また、その時の第二船には天台宗の開祖 伝教大師最澄も乗り合わせており、今考えれば当時の遣唐船には、今日日本の礎を築いた偉大な2人が乗り合わせていたことになる。

青龍寺には約1千人ほどの修行僧がいたそうだが、その並み居る僧の中から弘法大師空海だけにその宗教的受用能力が認められてただ一人密教の教えの全てを伝授された。

そして、恵果和尚は、弘法大師空海に全てを授け終わった同年12月25日にはこの世を去っている。

恵果和尚は、密教の教えの全てをもれ残さず伝えるために長い時間、その相応しい人材を探し続け、待ち続けたと言う。

考えてみれば、恵果和尚と弘法大師空海との接触、そして密教の伝授がほんの僅かな奇跡的な短時間の中で行なわれたことは、言葉で言い表せない宇宙における必然、法則でなかったかとさえ思える出来事であった。

それは、あたかも長い期間大海原を回遊し、最後に元の生まれた住処に回帰したシャケが産卵という大仕事をし終わった直後に一生を終える自然の摂理と何かしらラップするものがある。

不可思議というほかはない。

さらに、この時弘法大師空海は、当時の世界文化の中心であった長安において世界各地から集まっていた般若三蔵などの他数多くの外国要人達と交わい、密教、仏教の専門分野に留まらず茶道、華道を始めとする様々な文化芸術、土木工学、天文学などを習得している。
また、キリスト教である景教にも接して勉強している。

これら弘法大師空海が行なった出来事は、遠い過去の人が行なった過去の事ではなく、現在日本の政治経済、文化芸術、科学技術、教育分野など全ての基礎の中に生きている。

そして、それは現代日本人の中に脈々として溶け込んで、日本人のアイデンティティーとして生きづいている。

言い換えれば、弘法大師空海の生命が、現代日本人の日常生活の根底に生きていると捉えることが出来る。

しかし、その弘法大師空海の生命は、現代日本人には極当然のこととして生きており、庶民にとっては今や見えなく、気付かないままに毎日を過ごしている。
これは、何も隠れているものではなくて、当たり前になっていることに私ども庶民が、ただ気付かないだけなのである。

この見えなく、気付かない精神こそ「秘密」というのである。
このように気付かないままに通り過ごしている情況を「衆生の秘密」と呼ぶ。

一方、宇宙や自然が法則として常に教えているものがある。
例えば、ニュートンが発見した「万有引力」は、当初ニュートンは、「何故、リンゴが木から落ちるのだろう」と疑問を呈した。

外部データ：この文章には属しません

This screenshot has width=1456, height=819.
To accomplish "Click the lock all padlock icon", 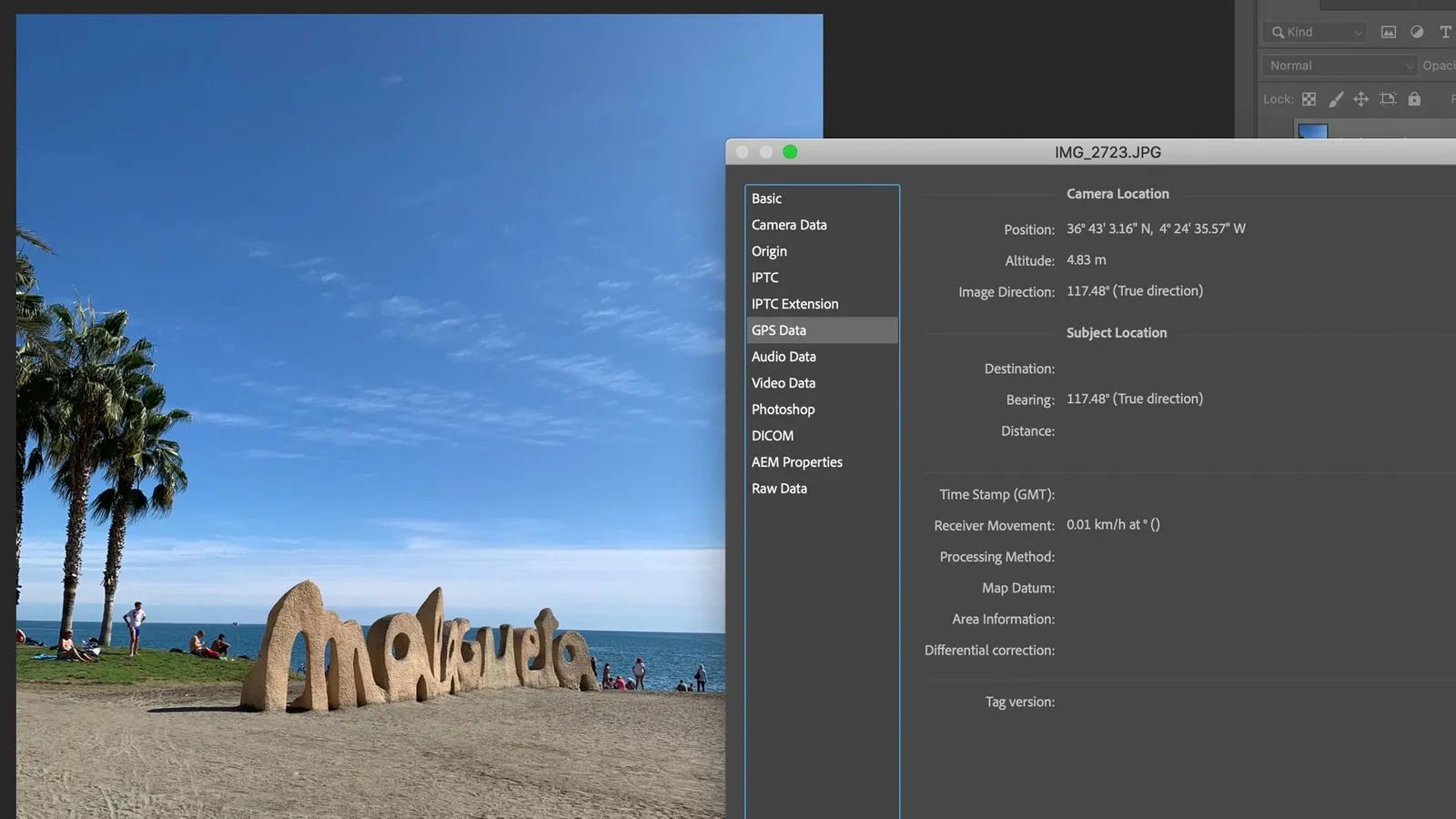I will click(1414, 99).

研究の結果、「地球上では、地球の重力とリンゴの重力とが引き合い、重力の大きい地球に引っ張られるから、リンゴが木から落ちる」ことを発見した。

これは、リンゴが木から落ちることは自然現象だが、ニュートンは、自然現象の裏に隠されている自然の摂理である「万有引力の法則」を発見したのである。

このことは同時に「自然界の様々な現象は、常に移り変わるが、法則は、移り変わらない」という論理も見つけ出したのである。

お釈迦様も同じように「人間を含めた全ての自然の事象は、常に移り変わる」即ち「諸行無常」という法則を発見されている。

このように私ども庶民が分かろうと、分かるまいとに関係なく、常に法則ととして成り立っている事をも「秘密」というのである。

これは、宇宙や自然が最早、崩しようが無く成立していることであって「真理」とか「法則」とかと言い、如来様(仏様)から常時無辺に教えを説いている「秘密」として捉えて「如来の秘密」というのである。

別の言い方をすると「法身(ほっしん)が常に説法をしている」と弘法大師空海は言う。

このように見てみると単に「秘密」と言っても2つに分けられている。

真言宗は、この両方の「秘密」をどのように捉え、どのように自分のものとして捉えるかをテーマとしている宗教である。

これが、所謂「密教」のテーマであり。そしてのテーマを解き明かすために「大日経」、「金剛頂経」という2つの経典が、その解決方法を説いているのである。

そして、最終的には「絶対的に心が安定する世界」を説くもの、所謂「成仏」又は「往生」とは何であるかを説いているのが密教である。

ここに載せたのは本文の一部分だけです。